> PAGE EXTRACT
━━━━

Counsel: State agencies withholding Flint water docs
Lansing – The special counsel leading an investigation into the Flint water contamination crisis said Wednesday he continues to face roadblocks from state agencies that are refusing to turn over requested documents.
Royal Oak Attorney Todd Flood, heading the criminal probe launched by Michigan Attorney General Bill Schuette, declined to name specific agencies or specify whether the lack of cooperation extends to Gov. Rick Snyder’s executive office.
“I would say you can rest assured that if I don’t get from all agencies — governor included — what I need and what we have a right for, they’ll be in court,” Flood said.
The special counsel said he is seeking all government documents relevant to the Flint water crisis, including emails, text messages, voice mails and Power Point presentations.
“You can bet your bottom dollar I’m going to get all the documents,” he said, suggesting potential legal action. “If I have to use whatever tools I need to use, I will get all the documents.”
Snyder this week publicly released more than 300,000 pages of state employee emails related to the Flint crisis, the latest batch in what he called “an ongoing effort to increase transparency and make information more accessible to the public.”

━━━━

> PROVIDED MATERIAL
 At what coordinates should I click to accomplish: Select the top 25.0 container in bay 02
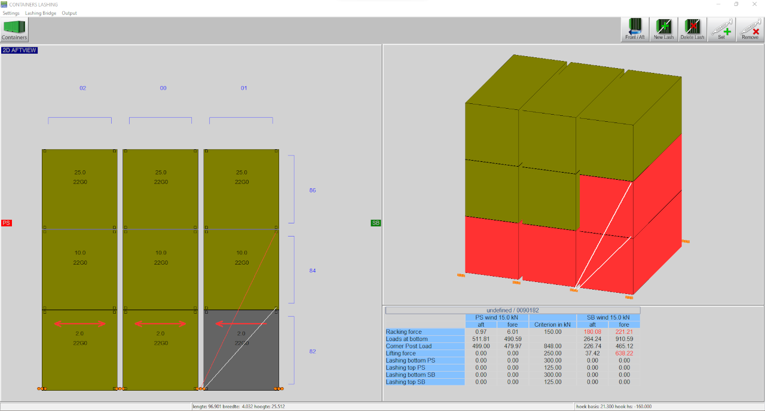point(79,189)
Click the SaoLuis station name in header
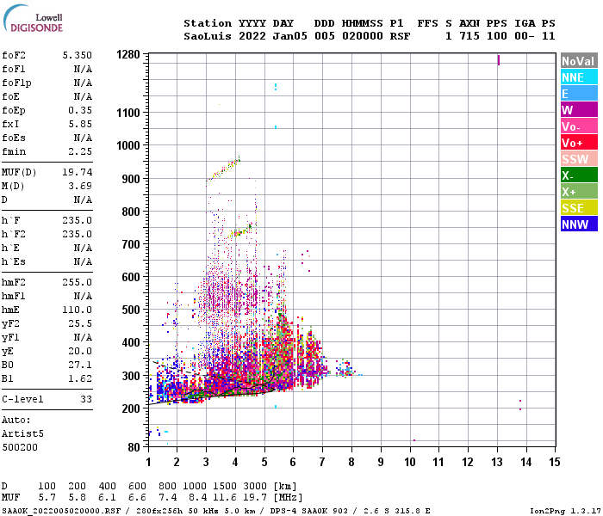This screenshot has width=603, height=516. coord(208,36)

━━━━

> REQUIRED TASKS
- 1) List the kinds of government documents that the Flint documents article says the special counsel is seeking.
- 2) Answer these questions from the Flint documents article:
(a) In what city is Todd Flood an attorney?
(b) Who launched the criminal probe that Flood is heading?
(c) How many pages of state employee emails did Snyder release this week?
- 3) Please reproduce the part of the Flint documents article that opens with the words containing "Counsel: State agencies" and closes with "Snyder’s executive office.".
The lines have no role in any of this.

> FINAL RESULTS
- 1) Emails, text messages, voice mails, Power Point presentations

- 2)
(a) Royal Oak
(b) Michigan Attorney General Bill Schuette
(c) More than 300,000

- 3)
Counsel: State agencies withholding Flint water docs
Lansing – The special counsel leading an investigation into the Flint water contamination crisis said Wednesday he continues to face roadblocks from state agencies that are refusing to turn over requested documents.
Royal Oak Attorney Todd Flood, heading the criminal probe launched by Michigan Attorney General Bill Schuette, declined to name specific agencies or specify whether the lack of cooperation extends to Gov. Rick Snyder’s executive office.